There was no “main” person to invent the television. It took a lot of different brains and time to create what we have today. The idea started in the 1830s and 40s when the telegraph and telephone were invented.
The first step was when Samuel F. B developed the telegraph which allowed messages being sent through wires. Which follows up to Alexander Graham Bell inventing the telephone allowing voices to travel through distance. With the two combined it created a lee way for Paul Nipkow to make a system to send images through moving discs. He named it the electric telescope, otherwise known as the early form of a television.
Mechanical Television was the first to be commercially produced. On March 25th 1925, Scottish inventor John Logie Baird gave the first ever demonstration of moving images on a television screen. This television was the first to utilize a cathode ray tube and its history can be traced back to the 19th century experimentation which involved cathode rays and electro-mechanical projectors.
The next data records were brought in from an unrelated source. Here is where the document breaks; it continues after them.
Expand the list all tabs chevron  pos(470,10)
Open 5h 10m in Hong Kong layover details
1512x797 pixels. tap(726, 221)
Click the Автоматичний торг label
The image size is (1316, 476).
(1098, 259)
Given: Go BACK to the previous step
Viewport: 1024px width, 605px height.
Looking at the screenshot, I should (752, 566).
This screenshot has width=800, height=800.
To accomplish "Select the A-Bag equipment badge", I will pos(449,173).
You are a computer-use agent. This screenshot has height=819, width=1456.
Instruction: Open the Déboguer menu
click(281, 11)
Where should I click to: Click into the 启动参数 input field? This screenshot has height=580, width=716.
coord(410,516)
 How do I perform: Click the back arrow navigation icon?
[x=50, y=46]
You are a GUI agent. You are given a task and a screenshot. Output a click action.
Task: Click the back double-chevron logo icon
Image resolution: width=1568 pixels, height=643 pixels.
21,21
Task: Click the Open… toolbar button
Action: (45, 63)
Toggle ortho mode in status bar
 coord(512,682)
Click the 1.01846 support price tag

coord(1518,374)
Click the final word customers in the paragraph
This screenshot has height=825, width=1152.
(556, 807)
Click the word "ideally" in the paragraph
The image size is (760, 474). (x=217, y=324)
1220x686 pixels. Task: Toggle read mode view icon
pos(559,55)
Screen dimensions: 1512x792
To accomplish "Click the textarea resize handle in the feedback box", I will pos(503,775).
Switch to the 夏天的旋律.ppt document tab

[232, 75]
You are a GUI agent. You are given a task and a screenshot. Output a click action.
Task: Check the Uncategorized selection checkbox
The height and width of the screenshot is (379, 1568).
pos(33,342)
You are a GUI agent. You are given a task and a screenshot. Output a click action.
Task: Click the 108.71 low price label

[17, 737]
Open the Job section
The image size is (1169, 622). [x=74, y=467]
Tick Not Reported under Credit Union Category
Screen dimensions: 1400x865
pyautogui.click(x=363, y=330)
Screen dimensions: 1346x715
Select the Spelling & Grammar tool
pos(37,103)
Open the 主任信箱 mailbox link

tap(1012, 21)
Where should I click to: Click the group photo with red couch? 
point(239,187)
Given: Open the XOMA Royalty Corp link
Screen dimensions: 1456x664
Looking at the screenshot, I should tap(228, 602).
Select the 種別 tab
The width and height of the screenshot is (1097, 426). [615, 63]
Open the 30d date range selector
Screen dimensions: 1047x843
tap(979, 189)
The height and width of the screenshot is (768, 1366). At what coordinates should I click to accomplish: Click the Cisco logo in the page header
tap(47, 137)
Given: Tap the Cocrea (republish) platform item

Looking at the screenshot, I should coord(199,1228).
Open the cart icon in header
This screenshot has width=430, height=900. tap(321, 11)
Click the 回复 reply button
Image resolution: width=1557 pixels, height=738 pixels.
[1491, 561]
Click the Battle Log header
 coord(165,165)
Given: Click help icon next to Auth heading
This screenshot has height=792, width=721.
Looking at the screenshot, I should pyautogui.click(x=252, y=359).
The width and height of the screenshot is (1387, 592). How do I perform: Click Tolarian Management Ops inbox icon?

Although Mechanical television was groundbreaking, it had limitations in quality and that made it hard to use at home. This led to the development of electronic television, which had a much better image and capabilities. In 1927, Philo Farnsworth invented the first fully electronic television system. Farnsworth’s "image dissector" was able to convert images into electrical signals without any mechanical components. This was a significant improvement from the rotating discs of mechanical TV. Around the same time, Vladimir Zworykin, developed a camera tube called the “Iconoscope,” which was also instrumental in the advancement of electronic television technology.
The two inventors, Farnsworth and Zworykin, later were part of a long patent argument.
In 1934 Farnsworth won the battle when the patent office ruled in his favor. This secured his name for the invention of the electronic television.
In 1939, at the New York World Fair, television made a big public introduction. RCA broadcast the opening ceremonies and this marked history in American culture.
By the 1950s, television was typical of every household, and it became the main source of entertainment and news, surpassing radio. Over time inventors and scientists have created the evolution of television from mechanical TV to today’s very thin high-definition smart TVs. These inventions and upgrades in technology has shaped the way we watch TV, get our content, and connect with each other through a screen.